Análise do Angola Business Hub

Durante os primeiros meses de 2026, o Kwanza apresentou uma estabilidade cambial rara na história recente de Angola. A taxa face ao dólar manteve-se praticamente imóvel, alimentando discursos otimistas sobre “confiança”, “recuperação” e “normalização do mercado”. Mas por trás desta aparente tranquilidade, surgem sinais claros de que a estabilidade atual é, na verdade, administrada, frágil e parcial.

A seguir, analisamos os três fatores que explicam o comportamento da moeda angolana — e o que eles revelam sobre a economia real do país.

1) Estabilidade administrada

O Kwanza está estável porque o Banco Nacional de Angola e o Tesouro injetaram divisas no mercado, aumentando artificialmente a oferta de dólares. Não porque a economia ganhou força.

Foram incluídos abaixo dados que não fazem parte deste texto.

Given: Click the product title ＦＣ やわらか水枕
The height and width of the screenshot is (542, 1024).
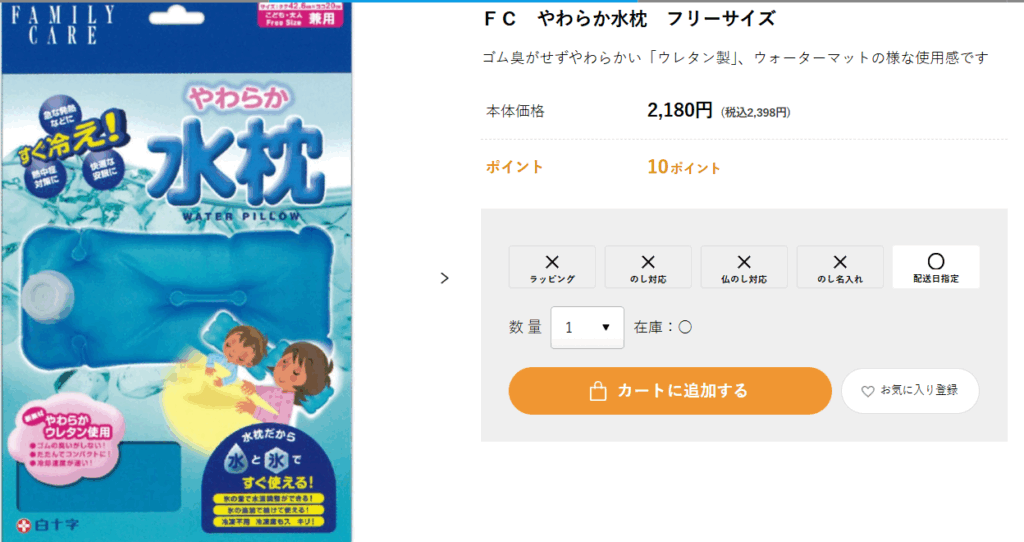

A estabilidade nominal observada desde o final de 2025 coincide com:

  • Vendas extraordinárias de moeda estrangeira por parte do Tesouro
  • Aumento da oferta de divisas provenientes do setor petrolífero
  • Intervenções operacionais do BNA para suavizar oscilações
  • Maior liquidez disponibilizada aos bancos comerciais

Este comportamento cria um “corredor informal” de variação, onde a taxa parece flutuar livremente, mas na prática é mantida dentro de limites definidos pelo regulador.

Isto significa que a estabilidade não resulta de produtividade, exportações diversificadas ou confiança estrutural — mas sim de gestão ativa do mercado cambial.

2) Estabilidade frágil

A inflação só caiu porque o câmbio foi segurado. Se o petróleo cair, tudo volta a tremer.

O próprio BNA reconhece que a desaceleração da inflação depende de três fatores:

  • Estabilidade cambial
  • Liquidez controlada
  • Preços internacionais favoráveis

Ou seja, não há uma âncora interna sólida. A inflação está a cair porque o câmbio está artificialmente estável — e o câmbio está estável porque há dólares suficientes no mercado.

Mas esta equação tem um ponto fraco: O petróleo.

Se o preço do Brent cair, ou se as exportações diminuírem, a oferta de divisas encolhe — e o Kwanza volta a sentir pressão imediata.

Explorar mais: inflação e câmbio

3) Estabilidade parcial

O Kwanza está estável contra o dólar, mas continua a desvalorizar contra o Euro.

A narrativa oficial destaca a estabilidade face ao dólar, mas ignora um ponto essencial: o Euro tem-se fortalecido globalmente, e o Kwanza acompanha essa tendência com perdas acumuladas.

Isto significa que:

  • Importações europeias ficam mais caras
  • Empresas com exposição ao Euro enfrentam custos crescentes
  • Famílias sentem pressão nos produtos importados da UE
  • A estabilidade é apenas “visual” quando medida em USD

A moeda está estável apenas num dos seus principais pares — e vulnerável nos restantes.

Estabilidade não é sinónimo de força

A fotografia cambial de 2026 mostra um país que conseguiu, temporariamente, estabilizar a sua moeda. Mas esta estabilidade:

  • Não é estrutural
  • Não é sustentável sem petróleo forte
  • Não é transversal a todas as moedas
  • Não resulta de crescimento económico real

O Kwanza está estável — mas a economia não está.

A verdadeira questão para os próximos meses é simples:

Angola vai transformar esta estabilidade administrada numa estabilidade estrutural? Ou vamos assistir a mais um ciclo de calmaria artificial seguido de turbulência?

Fontes e Referências:

  • Estabilidade administrada — Expansão; Lusa / Angola24Horas
    Intervenção do Banco Nacional de Angola (BNA) e Tesouro; controlo operacional diário.
  • Estabilidade frágil — Banco Nacional de Angola (BNA); Expansão
    Inflação depende da estabilidade cambial administrada.
  • Estabilidade parcial — Banco Nacional de Angola (BNA); Lusa / Angola24Horas
    Desvalorização face ao euro apesar da estabilidade nominal.